Both Rainsford and Zaroff are hunters and both see no problem in preying on animals, as they see other living beings only as trophies to be mounted on their walls. Both are also soldiers by training and thus have made careers out of killing human beings. Although Zaroff is the more extreme villain, in a sense he is the logical conclusion to the activities in which they both have engaged, they are not really that different. Although the younger Rainsford has not yet started hunting people, and still has a conventional horror of doing so, the end of the story opens up the possibility that he will become the next Zaroff. We don't really see Rainsford developing empathy (plotting to save the other prisoners) or anything beyond a desire for personal survival.
The two main characters in Richard Connell's "The Most Dangerous Game" are both world-class hunters--Rainsford and General Zaroff. Characters can be either static (remaining relatively unchanged) or dynamic (undergoing change) throughout the course of a story. In this case, there is one of each--Zaroff is static and Rainsford is dynamic.

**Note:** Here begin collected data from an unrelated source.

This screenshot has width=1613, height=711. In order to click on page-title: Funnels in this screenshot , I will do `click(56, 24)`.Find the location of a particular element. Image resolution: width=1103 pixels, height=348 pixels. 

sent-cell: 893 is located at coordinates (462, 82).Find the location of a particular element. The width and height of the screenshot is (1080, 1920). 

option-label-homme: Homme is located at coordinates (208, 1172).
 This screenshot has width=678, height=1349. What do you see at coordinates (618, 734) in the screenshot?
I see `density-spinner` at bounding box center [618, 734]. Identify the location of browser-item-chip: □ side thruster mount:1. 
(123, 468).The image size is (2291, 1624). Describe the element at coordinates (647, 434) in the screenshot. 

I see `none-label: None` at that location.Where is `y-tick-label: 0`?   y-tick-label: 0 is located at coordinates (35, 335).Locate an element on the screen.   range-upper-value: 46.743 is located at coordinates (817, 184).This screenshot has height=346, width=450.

The General is the same at the end of the selection as he is at the beginning: sophisticated, cultured, cruel, sadistic, and self-absorbed. Rainsford, though, does experience a change both in circumstances and in thinking throughout the course of the story. Initially he was insensitive to the feelings of the hunted, uncaring about anything but his own pleasure in hunting. Once the great reversal happens and Rainsford becomes the hunted, his perspective on everything changes. That is a perfect description of a dynamic character--someone for whom everything changes.